By Elizabeth Rosenthal and Emmarie Huetteman, March 30, 2020
Credit...Lindsey Wasson/Reuters

By March 5, Andrew Cencini, a computer science professor at Bennington College, had been having bouts of fever, malaise and a bit of difficulty breathing for a couple of weeks. Just before falling ill, he had traveled to New York City, helped with computers in a local prison and gone out on multiple calls as a volunteer firefighter.

So with Covid-19 cases rising across the country, he called his doctor for direction. He was advised to come to the doctor’s group practice, where staff took swabs for flu and other viruses as he sat in his truck. They came back negative.

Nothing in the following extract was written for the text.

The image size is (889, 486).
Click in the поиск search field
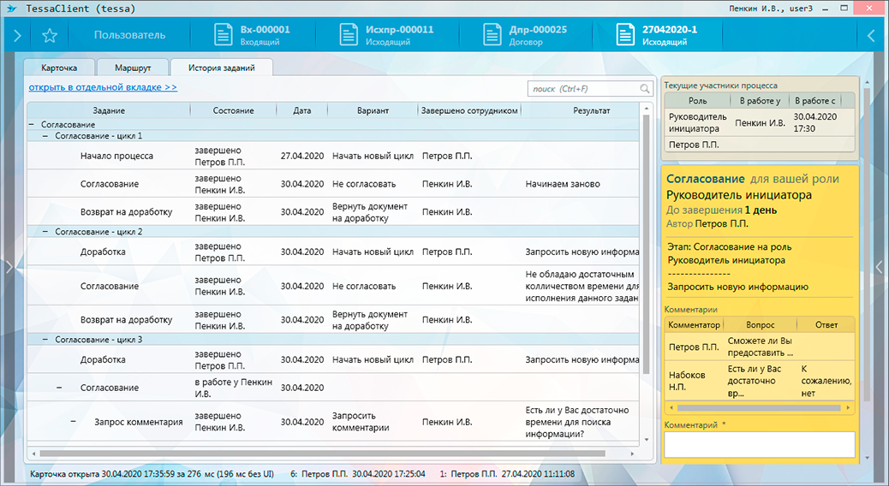pos(582,89)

By Monday, March 9, he reported to his doctor that he was feeling better but still had some cough and low-grade fever. Within minutes, he got a call from the heads of a hospital emergency room and infectious-disease department where he lives in upstate New York: He should come right away to the E.R. for newly available coronavirus testing. Though they offered to send an ambulance, he felt fine and drove the hour.

In an isolation room, the doctors put him on an IV drip, did a chest X-ray and took the swabs.

Now back at work remotely, he faces a mounting array of bills. His patient responsibility, according to his insurer, is now close to $2,000, and he fears there may be more bills to come.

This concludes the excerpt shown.